YOUR ASSIGNMENT:
Give back exactly the lines of the entries below from the line with "Given: Go to" to the line with "You are a computer-use agent. Viewport: 376px", inclusive, and only those.

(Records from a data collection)
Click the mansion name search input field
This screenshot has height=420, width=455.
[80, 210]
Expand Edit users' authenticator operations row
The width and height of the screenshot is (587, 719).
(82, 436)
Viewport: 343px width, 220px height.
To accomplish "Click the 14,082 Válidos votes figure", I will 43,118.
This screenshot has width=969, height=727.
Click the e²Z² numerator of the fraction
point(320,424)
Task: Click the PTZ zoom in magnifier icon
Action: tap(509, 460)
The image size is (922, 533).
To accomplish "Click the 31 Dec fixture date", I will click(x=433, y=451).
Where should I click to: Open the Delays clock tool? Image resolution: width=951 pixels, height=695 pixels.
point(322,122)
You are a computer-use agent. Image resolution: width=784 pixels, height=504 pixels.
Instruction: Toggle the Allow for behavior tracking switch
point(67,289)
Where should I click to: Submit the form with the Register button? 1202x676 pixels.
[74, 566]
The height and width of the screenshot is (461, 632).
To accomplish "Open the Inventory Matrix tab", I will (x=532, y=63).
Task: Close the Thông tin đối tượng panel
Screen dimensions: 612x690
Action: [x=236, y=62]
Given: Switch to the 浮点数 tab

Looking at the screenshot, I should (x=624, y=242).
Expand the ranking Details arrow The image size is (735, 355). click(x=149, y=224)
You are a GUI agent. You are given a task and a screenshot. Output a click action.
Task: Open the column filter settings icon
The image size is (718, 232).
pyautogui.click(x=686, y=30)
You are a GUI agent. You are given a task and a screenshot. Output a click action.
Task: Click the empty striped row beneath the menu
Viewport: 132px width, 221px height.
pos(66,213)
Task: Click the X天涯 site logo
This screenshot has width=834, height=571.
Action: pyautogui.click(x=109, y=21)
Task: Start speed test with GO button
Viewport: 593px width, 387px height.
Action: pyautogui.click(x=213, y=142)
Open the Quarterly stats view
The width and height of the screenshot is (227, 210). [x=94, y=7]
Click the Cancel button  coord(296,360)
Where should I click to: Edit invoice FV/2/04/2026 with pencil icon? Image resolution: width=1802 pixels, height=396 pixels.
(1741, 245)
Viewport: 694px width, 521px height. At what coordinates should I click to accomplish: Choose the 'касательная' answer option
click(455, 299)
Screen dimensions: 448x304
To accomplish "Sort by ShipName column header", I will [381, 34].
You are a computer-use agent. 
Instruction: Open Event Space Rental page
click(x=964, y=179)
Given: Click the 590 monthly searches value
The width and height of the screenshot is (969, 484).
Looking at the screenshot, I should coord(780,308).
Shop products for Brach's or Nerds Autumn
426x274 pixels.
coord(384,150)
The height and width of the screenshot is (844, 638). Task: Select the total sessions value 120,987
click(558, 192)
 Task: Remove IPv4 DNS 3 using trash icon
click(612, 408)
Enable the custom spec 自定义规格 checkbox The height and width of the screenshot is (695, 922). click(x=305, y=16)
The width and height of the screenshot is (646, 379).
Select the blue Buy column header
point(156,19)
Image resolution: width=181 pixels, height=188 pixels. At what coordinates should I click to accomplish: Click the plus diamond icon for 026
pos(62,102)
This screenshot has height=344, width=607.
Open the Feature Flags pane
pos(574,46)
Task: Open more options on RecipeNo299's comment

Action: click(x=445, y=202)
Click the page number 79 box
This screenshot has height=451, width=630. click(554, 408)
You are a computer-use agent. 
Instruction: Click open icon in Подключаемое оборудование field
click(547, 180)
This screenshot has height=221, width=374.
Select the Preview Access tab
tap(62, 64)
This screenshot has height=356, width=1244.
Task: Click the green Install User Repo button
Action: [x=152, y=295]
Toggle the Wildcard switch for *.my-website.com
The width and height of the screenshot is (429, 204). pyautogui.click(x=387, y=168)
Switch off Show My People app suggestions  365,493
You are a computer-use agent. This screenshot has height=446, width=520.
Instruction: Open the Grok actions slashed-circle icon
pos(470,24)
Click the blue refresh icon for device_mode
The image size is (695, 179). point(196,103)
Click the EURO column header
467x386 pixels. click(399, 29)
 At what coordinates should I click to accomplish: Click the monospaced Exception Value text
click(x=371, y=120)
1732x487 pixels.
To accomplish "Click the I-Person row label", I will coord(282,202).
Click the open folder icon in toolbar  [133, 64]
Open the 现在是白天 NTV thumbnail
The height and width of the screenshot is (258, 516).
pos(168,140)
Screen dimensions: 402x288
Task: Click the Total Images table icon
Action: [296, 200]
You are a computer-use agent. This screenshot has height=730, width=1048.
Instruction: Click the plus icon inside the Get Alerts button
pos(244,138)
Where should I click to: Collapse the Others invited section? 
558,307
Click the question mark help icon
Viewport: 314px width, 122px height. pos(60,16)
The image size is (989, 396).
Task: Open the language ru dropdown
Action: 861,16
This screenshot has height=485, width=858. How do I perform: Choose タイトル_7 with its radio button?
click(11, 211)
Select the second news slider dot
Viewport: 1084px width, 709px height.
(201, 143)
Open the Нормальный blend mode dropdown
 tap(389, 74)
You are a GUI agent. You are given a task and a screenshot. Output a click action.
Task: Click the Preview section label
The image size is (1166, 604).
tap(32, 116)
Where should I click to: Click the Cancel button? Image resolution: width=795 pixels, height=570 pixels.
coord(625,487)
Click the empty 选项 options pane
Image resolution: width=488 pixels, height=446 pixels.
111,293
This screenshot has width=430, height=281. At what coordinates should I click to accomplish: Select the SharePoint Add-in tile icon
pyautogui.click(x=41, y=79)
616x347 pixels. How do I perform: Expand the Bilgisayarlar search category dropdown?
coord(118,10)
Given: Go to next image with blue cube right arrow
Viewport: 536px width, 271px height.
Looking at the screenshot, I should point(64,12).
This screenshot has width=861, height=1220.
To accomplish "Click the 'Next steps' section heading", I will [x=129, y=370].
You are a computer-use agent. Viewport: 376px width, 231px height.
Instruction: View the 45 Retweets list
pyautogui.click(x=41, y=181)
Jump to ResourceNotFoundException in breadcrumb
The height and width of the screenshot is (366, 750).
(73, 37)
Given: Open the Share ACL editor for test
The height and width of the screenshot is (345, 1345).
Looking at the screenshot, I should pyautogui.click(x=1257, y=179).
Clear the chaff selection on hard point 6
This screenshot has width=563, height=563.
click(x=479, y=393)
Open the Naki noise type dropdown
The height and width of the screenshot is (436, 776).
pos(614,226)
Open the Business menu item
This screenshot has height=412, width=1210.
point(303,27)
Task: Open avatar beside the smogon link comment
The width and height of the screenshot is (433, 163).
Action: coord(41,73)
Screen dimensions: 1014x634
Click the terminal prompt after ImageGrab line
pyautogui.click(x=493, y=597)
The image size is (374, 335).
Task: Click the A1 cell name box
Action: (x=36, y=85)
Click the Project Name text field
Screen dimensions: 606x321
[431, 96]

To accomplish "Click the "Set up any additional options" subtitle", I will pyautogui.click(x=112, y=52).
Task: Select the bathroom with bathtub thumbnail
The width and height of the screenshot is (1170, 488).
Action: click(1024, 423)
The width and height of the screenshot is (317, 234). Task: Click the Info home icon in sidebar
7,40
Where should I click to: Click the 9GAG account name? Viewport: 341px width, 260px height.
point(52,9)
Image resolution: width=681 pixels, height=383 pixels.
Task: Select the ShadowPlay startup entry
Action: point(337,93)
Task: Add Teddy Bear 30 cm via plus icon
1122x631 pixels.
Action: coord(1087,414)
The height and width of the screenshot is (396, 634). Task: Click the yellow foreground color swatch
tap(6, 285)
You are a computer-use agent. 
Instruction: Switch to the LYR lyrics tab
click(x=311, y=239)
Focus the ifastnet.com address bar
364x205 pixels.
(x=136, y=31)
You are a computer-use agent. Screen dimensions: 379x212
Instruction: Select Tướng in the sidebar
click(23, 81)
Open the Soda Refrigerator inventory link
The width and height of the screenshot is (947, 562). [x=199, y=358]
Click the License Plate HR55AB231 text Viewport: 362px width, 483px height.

EXERCISE RESULT:
Given: Go to next image with blue cube right arrow
Viewport: 536px width, 271px height.
Looking at the screenshot, I should point(64,12).
This screenshot has width=861, height=1220.
To accomplish "Click the 'Next steps' section heading", I will [x=129, y=370].
You are a computer-use agent. Viewport: 376px width, 231px height.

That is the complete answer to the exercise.